◆ **Your task**:
Scan the records below for the line containing "Team (52, 480)" and the line containing "Blog Menu [button] (23, 679)". Copy both, plus every line between, exactly.

◆ **Given records**:
★ ★ ★ ★

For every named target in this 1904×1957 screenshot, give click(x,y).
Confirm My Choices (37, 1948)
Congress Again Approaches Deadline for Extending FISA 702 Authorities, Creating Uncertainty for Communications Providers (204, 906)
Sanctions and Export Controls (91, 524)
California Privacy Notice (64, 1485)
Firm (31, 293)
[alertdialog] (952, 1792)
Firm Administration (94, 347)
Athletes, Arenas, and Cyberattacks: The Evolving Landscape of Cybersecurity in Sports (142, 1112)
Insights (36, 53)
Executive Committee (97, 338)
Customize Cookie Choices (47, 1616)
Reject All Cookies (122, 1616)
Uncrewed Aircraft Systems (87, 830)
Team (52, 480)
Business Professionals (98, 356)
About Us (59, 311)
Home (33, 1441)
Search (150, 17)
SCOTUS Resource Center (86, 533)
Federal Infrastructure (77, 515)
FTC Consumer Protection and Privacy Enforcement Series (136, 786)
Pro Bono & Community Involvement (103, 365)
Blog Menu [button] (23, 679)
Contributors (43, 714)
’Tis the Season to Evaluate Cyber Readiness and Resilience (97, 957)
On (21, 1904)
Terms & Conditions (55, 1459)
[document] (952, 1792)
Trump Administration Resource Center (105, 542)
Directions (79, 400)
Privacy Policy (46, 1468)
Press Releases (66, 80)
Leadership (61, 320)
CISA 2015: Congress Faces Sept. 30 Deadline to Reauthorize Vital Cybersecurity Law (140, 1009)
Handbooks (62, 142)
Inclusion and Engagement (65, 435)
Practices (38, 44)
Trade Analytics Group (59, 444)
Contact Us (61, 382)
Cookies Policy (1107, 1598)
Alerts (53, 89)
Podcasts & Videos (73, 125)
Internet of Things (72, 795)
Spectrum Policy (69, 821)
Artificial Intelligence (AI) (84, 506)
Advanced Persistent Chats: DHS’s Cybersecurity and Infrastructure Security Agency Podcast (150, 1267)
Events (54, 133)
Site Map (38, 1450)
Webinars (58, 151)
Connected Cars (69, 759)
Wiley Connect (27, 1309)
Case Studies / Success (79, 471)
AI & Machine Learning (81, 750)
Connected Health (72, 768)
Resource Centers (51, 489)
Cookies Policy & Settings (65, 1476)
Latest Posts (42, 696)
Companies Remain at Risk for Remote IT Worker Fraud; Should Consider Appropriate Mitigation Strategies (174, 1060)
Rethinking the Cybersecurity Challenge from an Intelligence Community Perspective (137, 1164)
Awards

★ ★ ★ ★

◆ **Solution for this exercise**:
Team (52, 480)
Business Professionals (98, 356)
About Us (59, 311)
Home (33, 1441)
Search (150, 17)
SCOTUS Resource Center (86, 533)
Federal Infrastructure (77, 515)
FTC Consumer Protection and Privacy Enforcement Series (136, 786)
Pro Bono & Community Involvement (103, 365)
Blog Menu [button] (23, 679)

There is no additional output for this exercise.